[EXTRACTED TEXT]:
>>>>>

Religious Addiction in Fullmetal Alchemist: Brotherhood

When Father Leo Booth wrote When God Becomes a Drug in 1991 he probably wasn’t planning on it being so well represented in an anime about scientific blasphemy, world domination, and occasional height jokes as comic relief. He wrote it as a means of explaining how people become religious addicts. Just like drug addiction, religious addiction requires you pick up the proverbial syringe, only the high consists of a superiority complex and a sense of righteousness. This addiction has similar consequences to that of a substance abuse addiction: loss of family and friends, lack of foresight and reason, and risk of reliance on substitute substances in order to quit.

The entirety of Fullmetal Alchemist: Brotherhood carries religious undertones with dialogue of truth, one, all, and God, with the religious theme most prominent in Episode 3: City of Heresy. The viewer is introduced to Father Cornello, a priest who feigns religious miracles by using an ill-gotten philosopher stone to perform alchemical magic in front of city crowds. These miracles won over the admiration of a young girl named Rose, who follows Father Cornello’s teachings without hesitation. Her unquestioning belief remains uninterrupted by the Elric brothers even as they attempt to explain the falsehood behind Cornello’s miracles.

Rose speaking admirably of the wolf in sheep’s clothing, Father Cornello.

Cornello’s use of crowd manipulation is quite apparent, but his grip on Rose is a little tighter. He turns to Rose and asks, “Who rescued you when you lost your love in an accident last year?” Transfixed and beholden to Father Cornello and his empty promises, it isn’t until Rose witnesses Edward and Alphonse’s metal bodies that she finally confronts the realization her late love will never come back from the dead. She falls to her knees and cries “What am I supposed to cling to now?”

Father Leo Booth helps us to understand Rose’s unwavering faith with his explanations of the functions of religion in a society:

  • To avoid error in order to escape punishment
  • To compensate for deprivations and suffering
  • To provide rules for correct behavior (so that rewards are guaranteed)
  • To maintain social control

Rose’s display of religious addiction is packed into less than 30 minutes of animation, but it offers a crash course and hits every point of Father Leo Booth’s expertise on the subject. Cornello gives promise that following his rules will provide reward in order to maintain social control, while Rose is desperately trying to avoid suffering. While both agree on the effects of religious addiction, FMA:B and Father Leo’s philosophies differ in their explanations of the recovery process.

<<<<<

[MATERIAL]:
>>>>>

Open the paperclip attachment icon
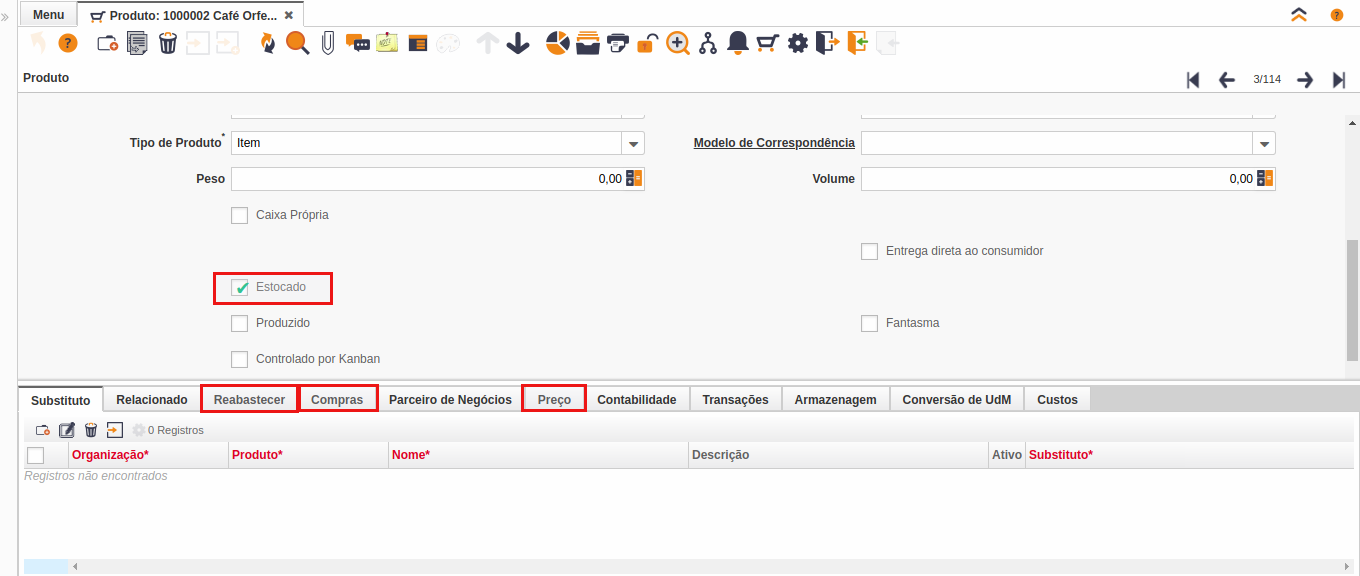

<<<<<

[REQUIRED WORK]: According to the essay on religious addiction in Fullmetal Alchemist: Brotherhood, which book did Father Leo Booth write in 1991?

[SOLUTION TO THE PROBLEM]: When God Becomes a Drug